ALL YOU NEED IS LOVE
August 3rd, 2009 by Adrian ReynoldsI’ve been involved in a debate about politics recently with someone who takes a communist slant on things. That is, inequities in the distribution of capital are perpetuated by those benefitting from the current state of play, to the disadvantage of a lot of people at the bottom of the pile. And, as far as it goes, that’s unarguable. As far as it goes being the operative words. That’s because of my conviction that being a member of a set statistically discriminated against does not mean that individuals within that set have to treat probability as destiny. Meaning, it is possible for people to rise above the situation they’re in, and make a stand for difference. Without that belief, born out by experience, I’d find it very hard to maintain any faith in this species.
Anyway, all of this came together in tonight’s episode of The Street, in a blindingly well scripted tale from Jimmy McGovern and Peter Lloyd. Centred on a bigoted chef, Kieran, the story is the journey of someone who has no reason to believe he is loved, and as a consequence sees only fear and hate around him, emotions that he articulates against anyone he deems to be foreign. It was a masterpiece of storytelling, turning points brilliantly set up to send the protagonist from being a self-loathing coward to a man who has loved and lost and learned, all in the space of one expertly crafted hour.
The set up was examplary. There’s a house fire, and Kieran is in the area when it happens. He hasn’t got the courage to go inside, but his pal has. Only his pal is claiming incapacity benefit, and therefore can’t be seen to be rushing into blazing houses rescuing children. So, he gets Kieran to take the credit — for saving the life of a young girl who happens to be Polish. This after earlier expressing his venom towards a Polish bus driver, not to mention the black boss he’d arranged a date with not knowing her colour. Oops.

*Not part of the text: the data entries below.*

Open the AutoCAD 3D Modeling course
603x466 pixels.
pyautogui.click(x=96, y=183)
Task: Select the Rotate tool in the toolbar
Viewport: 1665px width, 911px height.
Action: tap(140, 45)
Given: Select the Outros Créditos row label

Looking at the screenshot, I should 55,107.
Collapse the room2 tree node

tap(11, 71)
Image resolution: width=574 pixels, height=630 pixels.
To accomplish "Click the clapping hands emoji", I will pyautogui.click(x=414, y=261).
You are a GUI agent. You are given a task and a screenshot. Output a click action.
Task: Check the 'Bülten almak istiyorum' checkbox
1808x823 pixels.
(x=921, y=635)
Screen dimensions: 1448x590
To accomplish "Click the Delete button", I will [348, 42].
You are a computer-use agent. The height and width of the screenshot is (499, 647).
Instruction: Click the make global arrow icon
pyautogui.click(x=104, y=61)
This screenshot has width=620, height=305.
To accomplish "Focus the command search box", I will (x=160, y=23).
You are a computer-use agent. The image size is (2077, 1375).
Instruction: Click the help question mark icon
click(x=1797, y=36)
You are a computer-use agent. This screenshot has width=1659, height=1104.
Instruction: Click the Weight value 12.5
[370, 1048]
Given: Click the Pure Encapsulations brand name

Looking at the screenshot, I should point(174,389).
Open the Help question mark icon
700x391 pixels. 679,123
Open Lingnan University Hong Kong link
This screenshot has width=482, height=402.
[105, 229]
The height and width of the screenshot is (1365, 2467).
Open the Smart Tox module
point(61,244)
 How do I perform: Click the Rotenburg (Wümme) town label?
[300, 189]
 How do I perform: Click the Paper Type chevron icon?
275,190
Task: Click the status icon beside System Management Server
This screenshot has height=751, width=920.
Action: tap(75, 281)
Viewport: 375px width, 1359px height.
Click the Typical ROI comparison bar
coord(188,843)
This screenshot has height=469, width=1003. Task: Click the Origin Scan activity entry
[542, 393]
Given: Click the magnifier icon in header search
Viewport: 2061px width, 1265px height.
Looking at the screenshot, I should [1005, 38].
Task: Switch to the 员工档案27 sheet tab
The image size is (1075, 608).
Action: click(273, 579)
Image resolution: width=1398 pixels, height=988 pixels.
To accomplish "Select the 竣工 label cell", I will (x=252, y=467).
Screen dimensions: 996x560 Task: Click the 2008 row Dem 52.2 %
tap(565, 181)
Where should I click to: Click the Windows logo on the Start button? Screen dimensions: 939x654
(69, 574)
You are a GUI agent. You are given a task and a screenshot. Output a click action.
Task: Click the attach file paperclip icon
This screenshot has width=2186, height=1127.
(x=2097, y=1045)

So, the chef’s face is plastered all over the local papers for his heroism, which leaves his pal seething when the two of them are in the pub together and it’s looking like Kieran is going to pull at least one of the women he’s talking to. The natural order has been upset: the chef is in reality a coward, his pal can’t claim the glory that’s rightfully his. It’s got to end in tears, or at any rate a bloody nose.
Next thing you know, the Polish mother whose daughter was saved is moving into Kieran’s place while hers is being cleaned up after the fire. Which only serves to make his pal all the more livid, in ways that were structurally smart. One clever move is the daughter being asleep when the chef is armtwisted into visiting her in hospital — meaning she doesn’t get to identify the chef as the coward in the rescue yet, but will when she’s awake, which can’t be long now. And in the meantime, touched by the warmth that people have been expressing towards him in the belief that he’s a good guy, Kieran is starting to think and act differently — not to mention wanting to bed the girl’s mother.
It can only end badly. But there’s plenty of interest along the way, as the chef agrees to let one of the kitchen staff go and see her boyfriend who’s being deported. That shows an empathy that he didn’t know at the start of the story. As does the device used to communicate with the Polish woman when she has left him: knowing what will happen, he records some pieces to webcam for her to watch in the aftermath, and seeing them is enough to prompt her to realise that — now — he’s a good man.
Really, the story is about love. About how fear and hatred can only grow in the void formed in love’s absence. And about how even a flicker of unconditional love can rekindle what’s best in someone. And it’s that which is missing in the communist perspective on social ills: however accurate the socio-economic analysis may be, I’m not prepared to wait for major social upheaval to bring about reform. Not when it’s possible at any moment at an individual level when love is in the air.